US - The World Trade Organization will soon allow Canada and Mexico to impose over $3 billion worth of retaliatory tariffs annually on an array of U.S. commodities
Country-of-Origin labeling (COOL) is a mandatory marketing program under USDA originally aimed to push demand for U.S. beef, happens to be unpopular among beef farmers.
According to US National Beef cattlemen’s Association (NCBA), recently introduced legislation fails to fix mandatory Country-of-Origin labeling COOL, driving the United States even closer to a trade war with Canada and Mexico.
Philip Ellis, National Cattlemen’s Beef Association president said: “The ten-year cost of COOL is over $8 billion according to the USDA, and we are now facing retaliation by two of our largest trading partners for violating our international trade obligations,”

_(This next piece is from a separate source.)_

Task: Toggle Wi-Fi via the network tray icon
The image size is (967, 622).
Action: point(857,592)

Canada and Mexico account for over $1 billion each in U.S. beef purchases. More limited access to these two markets due to tariffs levied under COOL program could cost U.S. cattle producers $115 to $120 per animal sold.
NCBA stands firmly on proposal to repeal the COOL program.

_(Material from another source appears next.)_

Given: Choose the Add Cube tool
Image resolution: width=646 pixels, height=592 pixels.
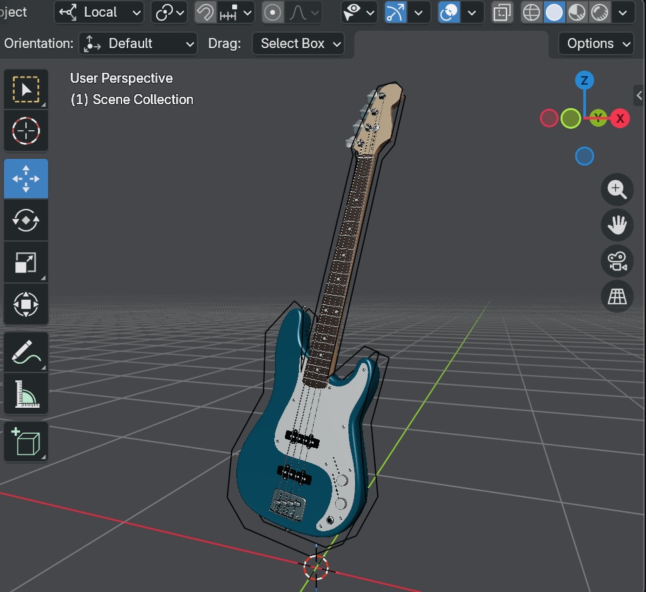Looking at the screenshot, I should [25, 442].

Mr. Ellis spoke up on behalf of business community: ”This program has been burdensome to cattle producers for over a decade. The beef industry has many successful labeling programs already in place that consumers know, are willing to pay for, and that drive demand for U.S. beef.
"It is unfathomable that some are calling a program that forces our country into a trade war, and has a negative return-on-investment in the millions, a success worth keeping.”